His research interests are in developing new machine learning algorithms and applying them to areas such as speech enhancement, source separation, biomedical data analysis, etc.

Hagai Attias received the Ph.D. degree in theoretical physics from Yale University, New Haven, CT.

He is the President of Golden Metallic, Inc., San Francisco, CA. He has (co)authored over 60 scientific publications on machine learning theory and its applications in speech and audio processing, machine vision, and biomedical imaging. He has 12 issued patents. He was a Research Scientist at Microsoft Research, Redmond, WA, working in the Machine Learning and Applied Statistics Group. Several of his inventions at Microsoft were incorporated into the speech recognition engine used by the Windows operating system. Prior to that, he was a Sloan Postdoctoral Fellow at University of California, San Francisco (UCSF). At UCSF, he did some of the pioneering work on machine learning algorithms for audio analysis and source separation.

Srikantan Nagarajan received the M.S. and Ph.D. degrees in biomedical engineering from Case Western Reserve University, Cleveland, OH.

He did a Postdoctoral Fellowship at the Keck Center for Integrative Neuroscience, University of California, San Francisco (UCSF). Currently, he is a Professor in the Department of Radiology and Biomedical Imaging at UCSF and a faculty member in the UCSF/UCB Joint Graduate Program in Bioengineering. His research interests, in the area of neural engineering and machine learning, are to better understand neural mechanisms of sensorimotor learning and speech motor control, through the development of algorithms for improved functional brain imaging and biomedical signal processing.

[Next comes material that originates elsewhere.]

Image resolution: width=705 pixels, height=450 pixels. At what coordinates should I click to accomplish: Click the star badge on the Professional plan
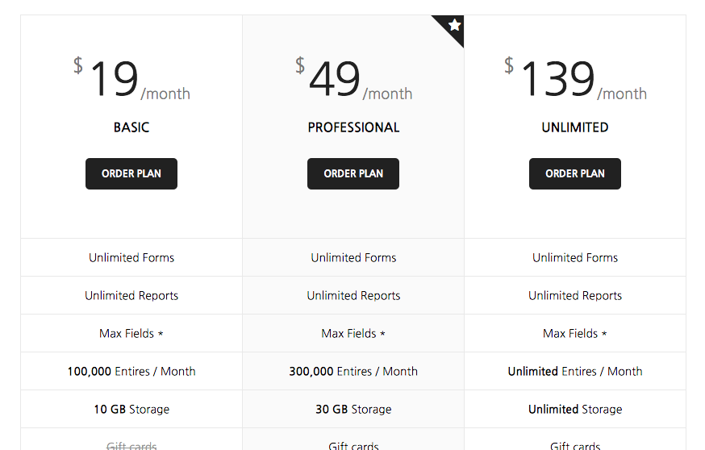[454, 25]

Te-Won Lee received the M.S. degree and the Ph.D. degree (summa cum laude) in electrical engineering from the University of Technology Berlin, Berlin, Germany, in 1995 and 1997, respectively.

He was Chief Executive Officer and co-Founder of SoftMax, Inc., a start-up company in San Diego, CA, developing software for mobile devices. In December 2007, SoftMax was acquired by Qualcomm, Inc., the world leader in wireless communications where he is now a Senior Director of Technology leading the development of advanced voice signal processing technologies. Prior to Qualcomm and SoftMax, Dr. Lee was a Research Professor at the Institute for Neural Computation, University of California, San Diego, and a collaborating Professor in the Biosystems Department, Korea Advanced Institute of Science and Technology (KAIST). He was a Max-Planck Institute fellow (1995–1997) and a Research Associate at the Salk Institute for Biological Studies (1997–1999).

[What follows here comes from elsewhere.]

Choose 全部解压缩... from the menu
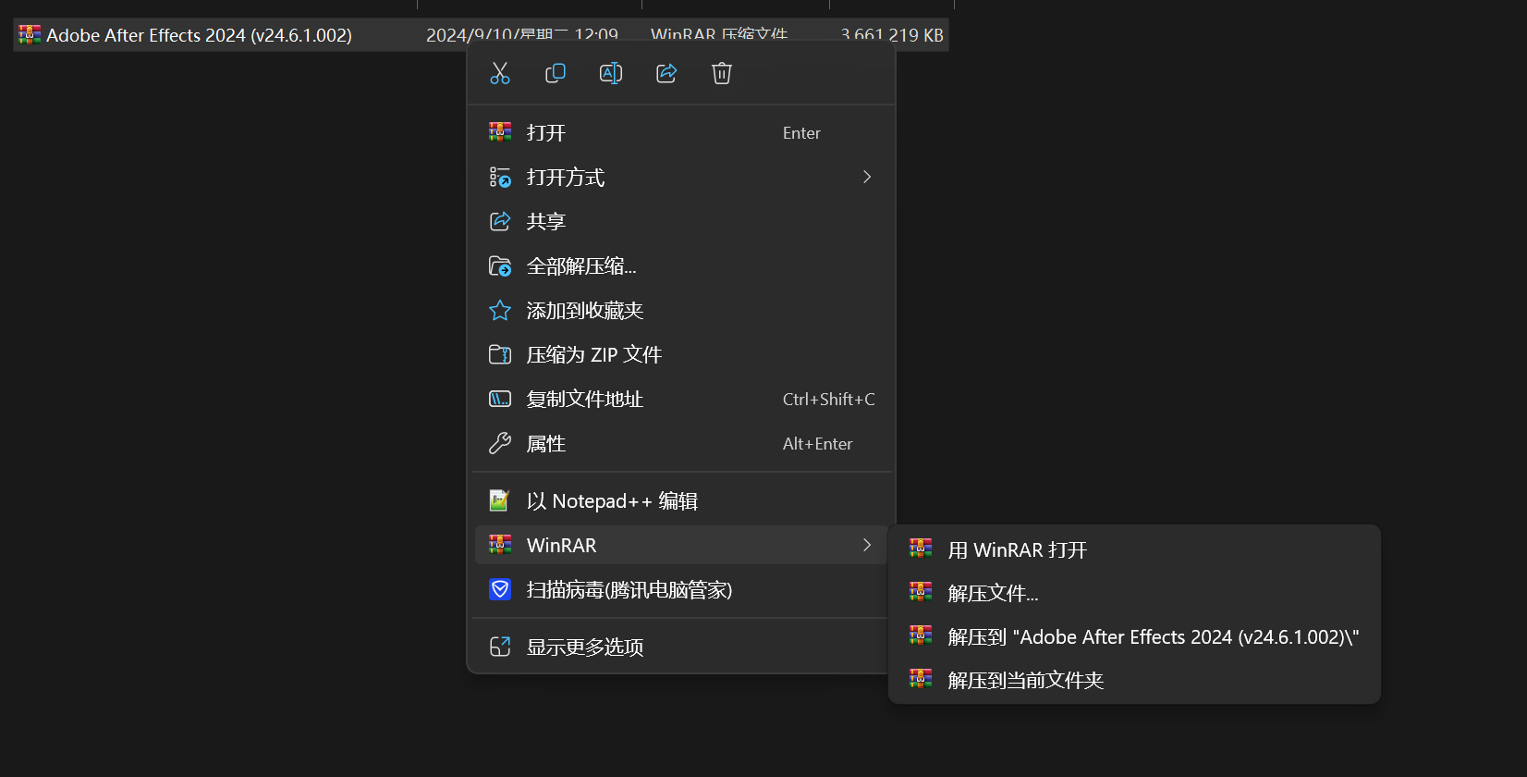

Dr. Lee received the Erwin-Stephan prize for excellent studies from the University of Technology Berlin and the Carl-Ramhauser prize for excellent dissertations from the Daimler–Chrysler Corporation. In 2007, he received the SPIE Conference Pioneer Award for work on independent component analysis and unsupervised learning algorithms.

Terrence J. Sejnowski (SM’91–F’06) is the Francis Crick Professor at The Salk Institute for Biological Studies, La Jolla, CA, where he directs the Computational Neurobiology Laboratory, an Investigator with the Howard Hughes Medical Institute, and a Professor of Biology and Computer Science and Engineering at the University of California, San Diego, where he is Director of the Institute for Neural Computation. The long-range goal of Dr. Sejnowski’s laboratory is to understand the computational resources of brains and to build linking principles from brain to behavior using computational models. This goal is being pursued with a combination of theoretical and experimental approaches at several levels of investigation ranging from the biophysical level to the systems level. His laboratory has developed new methods for analyzing the sources for electrical and magnetic signals recorded from the scalp and hemodynamic signals from functional brain imaging by blind separation using independent components analysis (ICA). He has published over 300 scientific papers and 12 books, including The Computational Brain (MIT Press, 1994), with P. Churchland.

Dr. Sejnowski received the Wright Prize for Interdisciplinary research in 1996, the Hebb Prize from the International Neural Network Society in 1999, and the IEEE Neural Network Pioneer Award in 2002. His was elected an AAAS Fellow in 2006 and to the Institute of Medicine of the National Academies in 2008.